• _Passage_
------------------------------------
The Cambridge History of English and American Literature in 18 Volumes (1907–21).
Volume XI. The Period of the French Revolution.
§ 14. The Ruined Cottage
He was a great poet when, in 1797, he wrote The Ruined Cottage—he never outdid that pastoral and, indeed, only once or twice again reached such perfection. Yet (if we set aside the words of comfort and resignation wherein, years after, it was wrapt up), in itself, the tale is most distressing and desolate. Wordsworth’s usual optimism is not to be found in it. It implies a protest against the iniquity of society and the harshness of fate. It is one of Wordsworth’s masterpieces, but, in a moral sense, can scarcely be called Wordsworthian.
The last of the Lucy poems—though written in 1799—is in even more striking contrast to Wordsworth’s known teaching It is one of the most desperate sobs that ever escaped from the heart of a forlorn lover. No glimpse of hope pierces through his vision of the tomb:
What has been said of his moral doctrine applies, also, to his theory of poetical style. It is now agreed that Wordsworth wrote some of his most beautiful poems in entire opposition to his principles of diction. He had laid it down as a rule that the poet should use the simple language of peasants, merely freed from its errors. Yet, even when he interpreted the feelings of cottagers and made them speak in their own names, he often broke this rule in the most glaring manner. The example pointed out by Myers is so conclusive that it would be idle to look for another one. It is taken from The Affiction of Margaret, a pathetic monologue in which a poor widow, who used to keep a shop, laments over the disappearance of her son, and pictures to herself the dangers and sufferings to which he may have been exposed. Not a single phrase in the beautiful stanza “Perhaps some dungeon hears thee groan” but is raised to the highest pitch of lyrical force and subtlety.
------------------------------------
• _Required action_
Copy out the Wordsworth passage word for word, between "The Cambridge History" and "be called Wordsworthian.", inclusive.
------------------------------------
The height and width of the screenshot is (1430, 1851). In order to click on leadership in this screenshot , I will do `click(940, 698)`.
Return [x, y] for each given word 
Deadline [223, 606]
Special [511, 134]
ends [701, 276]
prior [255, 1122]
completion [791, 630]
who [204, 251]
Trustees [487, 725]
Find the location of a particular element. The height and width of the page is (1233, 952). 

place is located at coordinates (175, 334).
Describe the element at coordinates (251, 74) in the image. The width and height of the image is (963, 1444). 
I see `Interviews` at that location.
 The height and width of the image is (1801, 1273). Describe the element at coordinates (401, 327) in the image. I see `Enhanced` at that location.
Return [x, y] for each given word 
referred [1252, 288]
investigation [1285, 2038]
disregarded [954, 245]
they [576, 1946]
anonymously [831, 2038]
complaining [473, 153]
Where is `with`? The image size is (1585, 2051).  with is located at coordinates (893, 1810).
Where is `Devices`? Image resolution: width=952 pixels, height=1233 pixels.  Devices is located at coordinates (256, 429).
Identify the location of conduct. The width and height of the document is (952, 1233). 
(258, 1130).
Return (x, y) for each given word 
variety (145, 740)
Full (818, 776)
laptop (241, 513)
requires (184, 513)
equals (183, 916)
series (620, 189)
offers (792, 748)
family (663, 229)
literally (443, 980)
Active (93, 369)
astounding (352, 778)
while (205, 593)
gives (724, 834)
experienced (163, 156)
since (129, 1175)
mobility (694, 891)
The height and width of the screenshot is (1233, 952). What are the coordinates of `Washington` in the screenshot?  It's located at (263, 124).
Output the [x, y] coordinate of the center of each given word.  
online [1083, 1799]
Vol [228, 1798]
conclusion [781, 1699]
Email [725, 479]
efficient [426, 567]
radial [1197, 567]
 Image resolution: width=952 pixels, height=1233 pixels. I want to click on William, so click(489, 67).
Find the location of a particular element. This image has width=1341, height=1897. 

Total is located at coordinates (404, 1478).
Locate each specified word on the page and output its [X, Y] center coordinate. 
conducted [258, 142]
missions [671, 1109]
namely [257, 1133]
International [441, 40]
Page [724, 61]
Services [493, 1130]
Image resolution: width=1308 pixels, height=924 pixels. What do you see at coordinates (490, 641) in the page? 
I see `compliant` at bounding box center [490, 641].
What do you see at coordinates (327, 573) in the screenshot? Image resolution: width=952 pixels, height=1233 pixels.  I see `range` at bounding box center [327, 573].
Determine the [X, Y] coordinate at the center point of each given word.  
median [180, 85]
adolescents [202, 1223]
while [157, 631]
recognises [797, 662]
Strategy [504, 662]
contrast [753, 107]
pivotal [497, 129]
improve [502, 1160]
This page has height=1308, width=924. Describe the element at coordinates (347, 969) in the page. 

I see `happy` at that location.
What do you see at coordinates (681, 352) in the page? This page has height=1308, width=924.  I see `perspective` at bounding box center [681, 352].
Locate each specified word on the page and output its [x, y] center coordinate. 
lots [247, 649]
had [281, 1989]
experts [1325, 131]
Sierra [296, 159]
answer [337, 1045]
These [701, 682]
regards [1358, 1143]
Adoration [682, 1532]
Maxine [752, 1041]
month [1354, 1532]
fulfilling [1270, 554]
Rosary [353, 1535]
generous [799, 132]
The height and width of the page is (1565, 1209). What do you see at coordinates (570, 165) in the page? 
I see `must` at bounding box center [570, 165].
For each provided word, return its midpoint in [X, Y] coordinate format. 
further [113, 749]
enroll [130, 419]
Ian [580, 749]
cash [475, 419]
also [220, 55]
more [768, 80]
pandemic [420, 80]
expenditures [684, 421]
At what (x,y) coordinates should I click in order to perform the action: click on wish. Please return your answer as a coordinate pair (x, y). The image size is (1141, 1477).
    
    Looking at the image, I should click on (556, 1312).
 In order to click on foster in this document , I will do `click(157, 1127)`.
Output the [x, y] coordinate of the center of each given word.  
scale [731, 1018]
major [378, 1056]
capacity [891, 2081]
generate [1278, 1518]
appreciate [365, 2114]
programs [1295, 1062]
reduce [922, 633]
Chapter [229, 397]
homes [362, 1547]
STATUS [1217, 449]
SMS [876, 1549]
------------------------------------
• _Result for this task_
The Cambridge History of English and American Literature in 18 Volumes (1907–21).
Volume XI. The Period of the French Revolution.
§ 14. The Ruined Cottage
He was a great poet when, in 1797, he wrote The Ruined Cottage—he never outdid that pastoral and, indeed, only once or twice again reached such perfection. Yet (if we set aside the words of comfort and resignation wherein, years after, it was wrapt up), in itself, the tale is most distressing and desolate. Wordsworth’s usual optimism is not to be found in it. It implies a protest against the iniquity of society and the harshness of fate. It is one of Wordsworth’s masterpieces, but, in a moral sense, can scarcely be called Wordsworthian.